As Egyptians begin the four-day Eid al-Adha holiday, small rival protests broke out around Cairo between supporters of the deposed president and supporters of the current military-backed interim government. According to Al-Ahram, protests in Giza broke out when Morsi supporters “flashed a pro-Morsi hand sign to camera crews gathered on top of an overpass covering the prayers.” Groups then gathered, chanting competing slogans, such as “Abdel-Fattah [El-Sisi] is the slayer” and “We love you Sisi!” Unlike during previous events, the protesters quickly scattered and dispersed. Egyptian security forces have take security precautions and blocked off several large squares – including the center of the 2011 revolution, Tahrir Square - in anticipation of more protests during the holiday.

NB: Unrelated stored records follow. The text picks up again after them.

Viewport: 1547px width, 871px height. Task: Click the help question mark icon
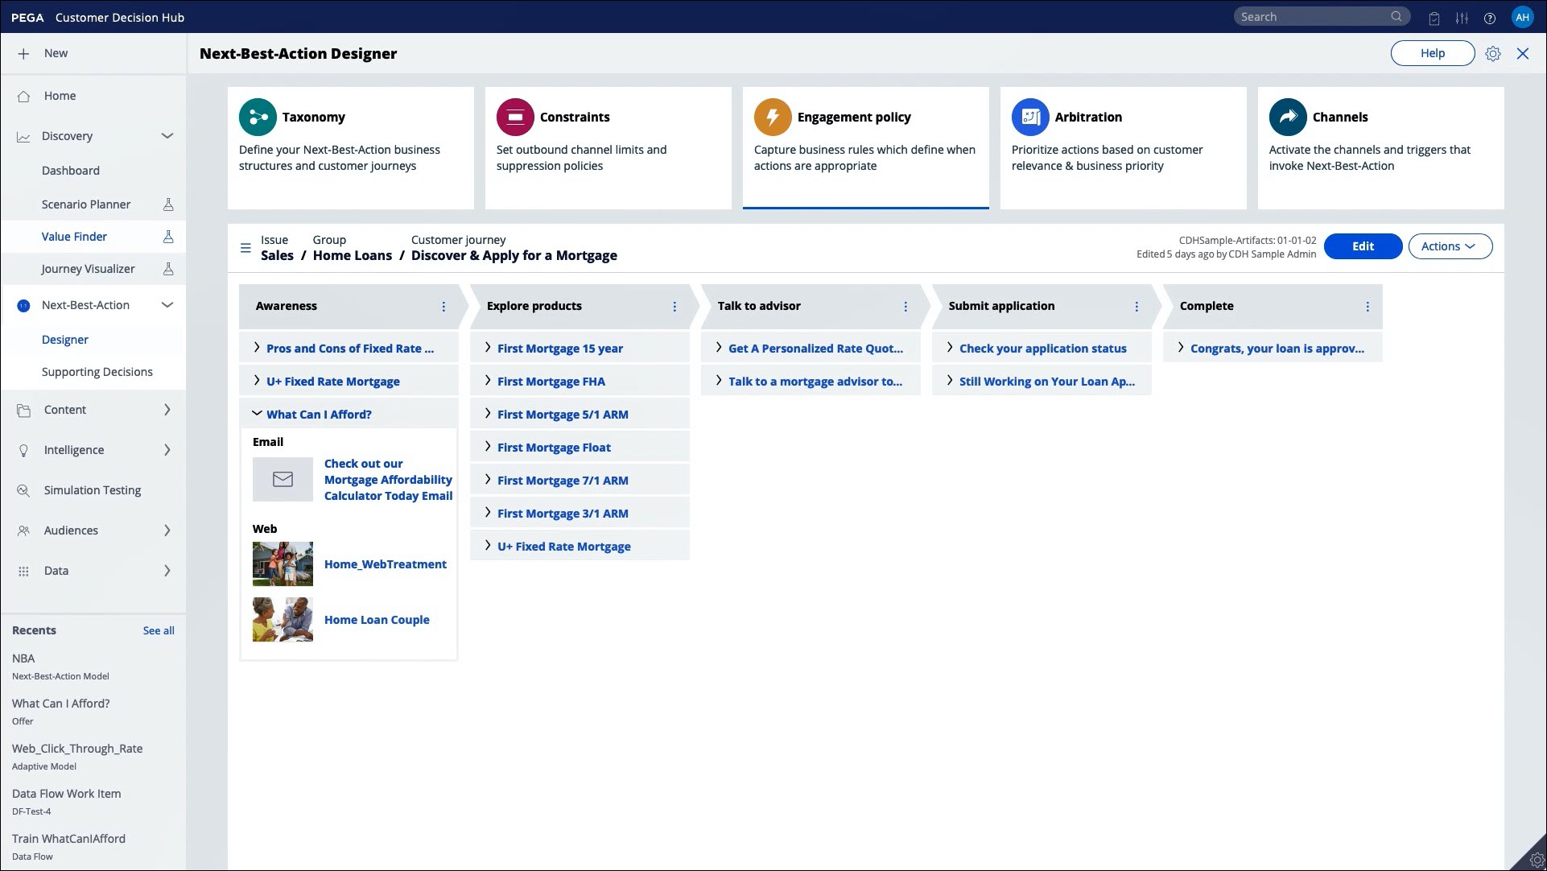click(x=1490, y=18)
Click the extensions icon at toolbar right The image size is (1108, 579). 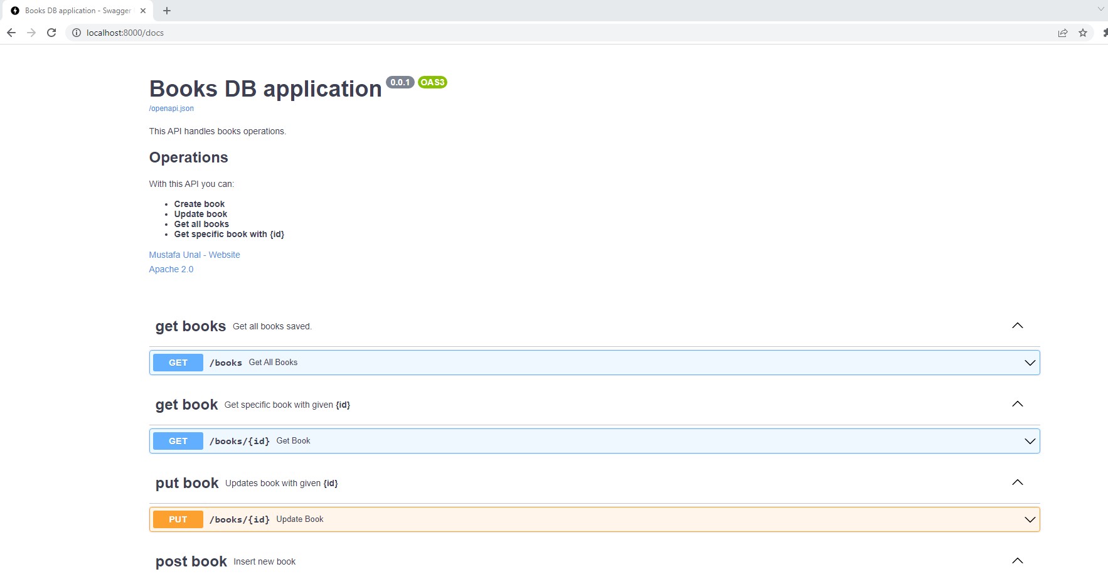(1104, 33)
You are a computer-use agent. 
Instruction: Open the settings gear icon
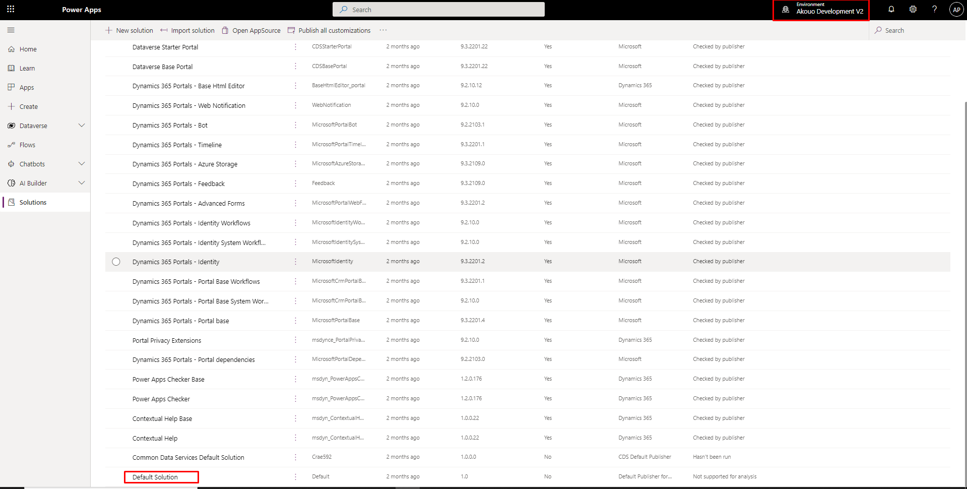pyautogui.click(x=913, y=9)
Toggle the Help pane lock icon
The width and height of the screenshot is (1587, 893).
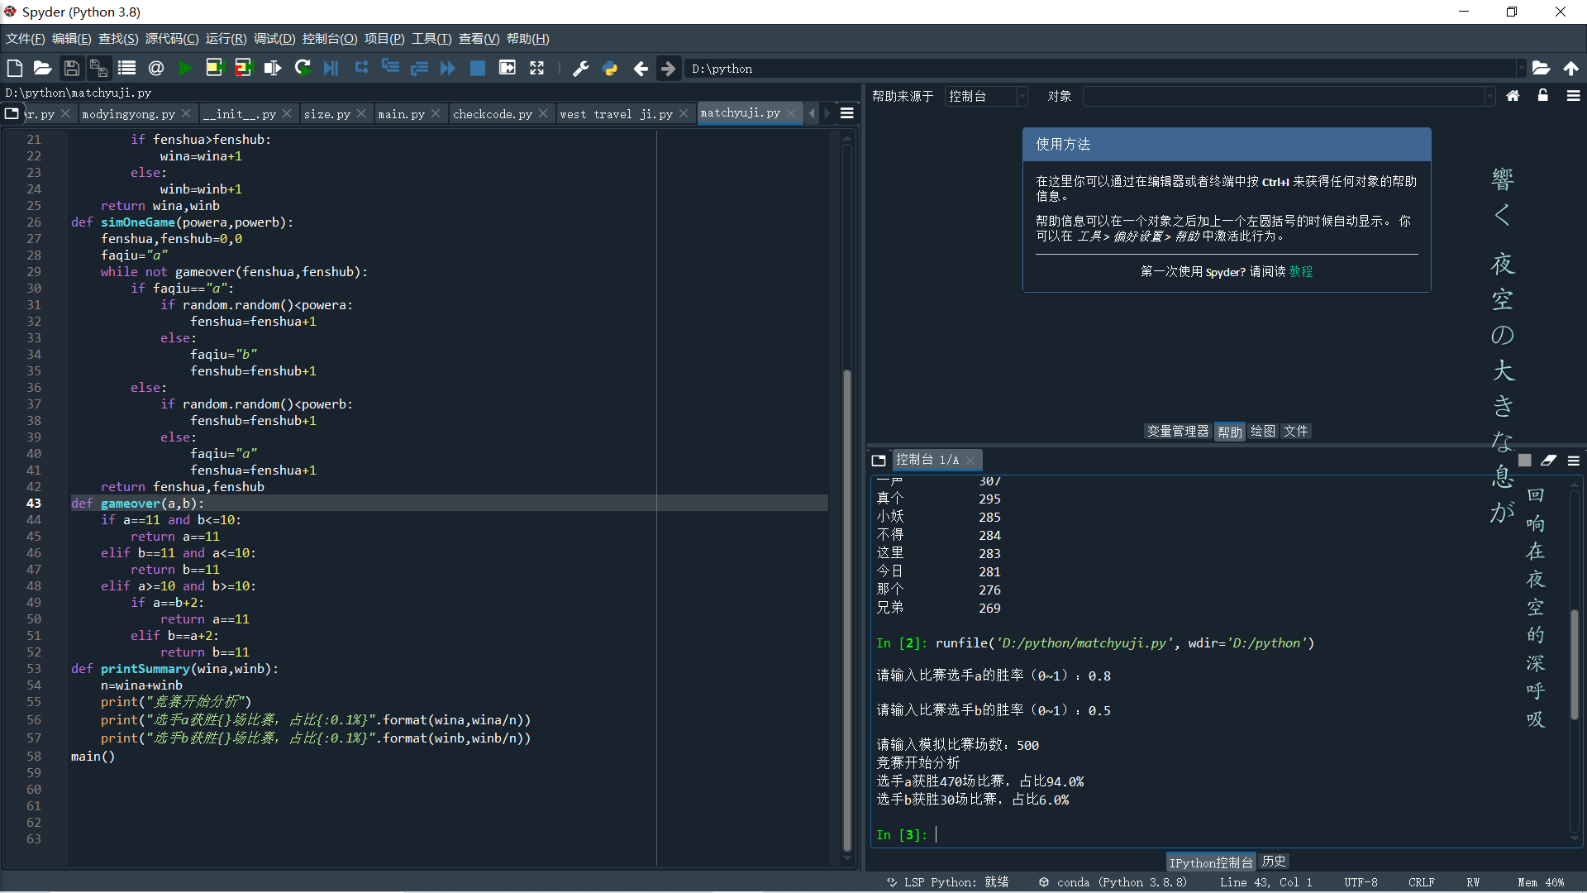tap(1542, 96)
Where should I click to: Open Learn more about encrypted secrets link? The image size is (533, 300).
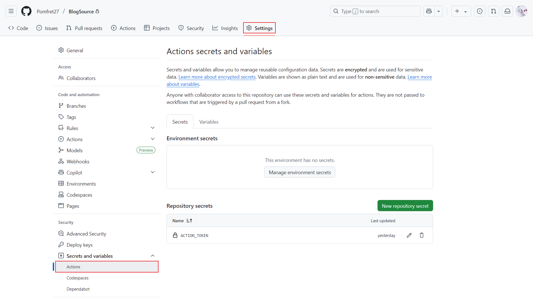pos(217,77)

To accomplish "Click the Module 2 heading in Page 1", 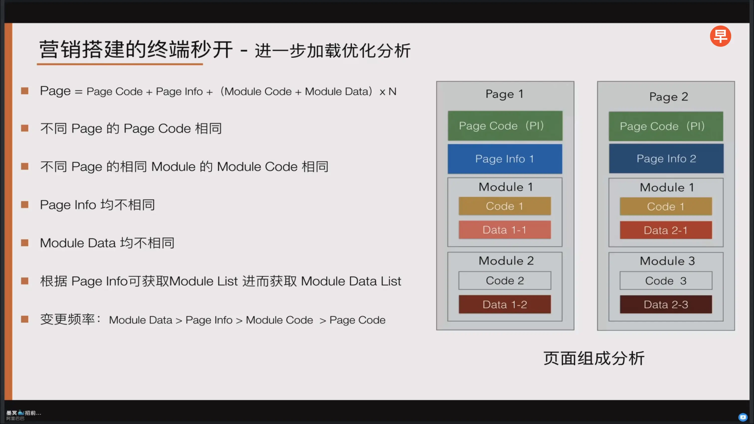I will pyautogui.click(x=506, y=261).
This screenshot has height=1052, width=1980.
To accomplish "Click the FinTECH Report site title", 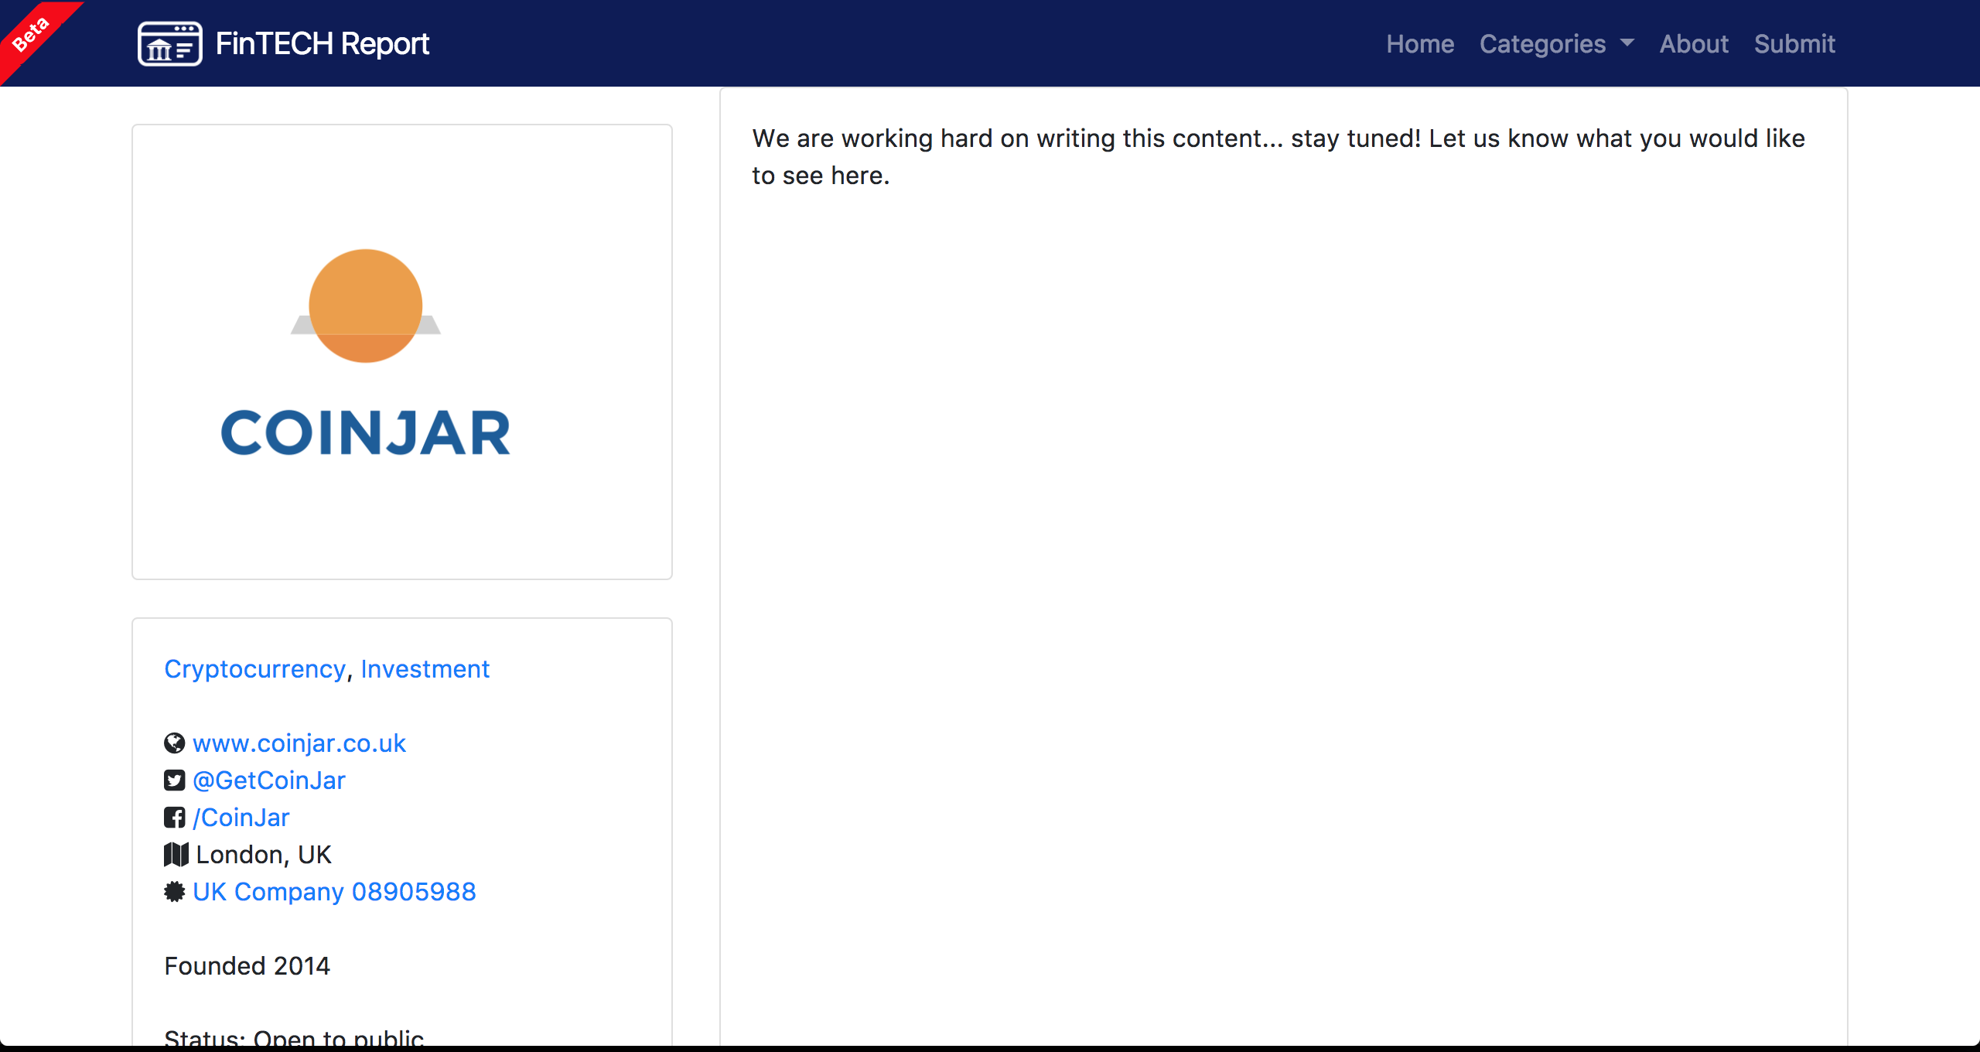I will 322,44.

World Cup Qualifying Match Between Ghana and Egypt
Ghana’s football team will play Egypt tonight in a much-anticipated match in Kumasi, Ghana. The winning team of this round of qualifying playoffs is slated to go to the Brazil, 2014 FIFA World Cup. Egypt’s Pharoahs, led by American coach Bill Bradley, will face off against Ghana’s Black Stars, led by Ghanian coach Kwesi Appiah; both are considered to be in the top five best teams on the continent. Bradley referenced Egypt’s recent political history in a press conference last week, saying “[World Cup] qualification could indicate that the country is moving forward.” He added that football was a unifying goal, and that “in Egypt, everyone speaks about their World Cup dream, regardless of their political background.” The last time Egypt’s team went to the World Cup was in 1990.
Egypt Plays a Role in Gaza’s Suffering Economy
According to the Gaza strip’s deputy economics minister, economic activity in Gaza has been reduced by almost 90 percent since the military-backed interim government replaced Egypt’s former president, Mohamed Morsi, in early July. Egypt’s new government has cracked down on smuggling tunnels and as a result, fuel has become increasingly hard to come by, food prices are up and construction supplies have almost disappeared. The head of the Palestinian Contractor’s Union said that “this is the second worst year we have known,” only trumped by 2008, when Israel’s blockade choked off the local construction industry. One complicating factor is that Egypt’s government frequently closes the Rafah border (indeed, the border was just closed again during Eid al-Adha celebrations) and the flow of people in and out of the border has been reduced by around 75 percent since July, according to an Israeli organization called Gisha that monitors the movement of people in and out of Gaza.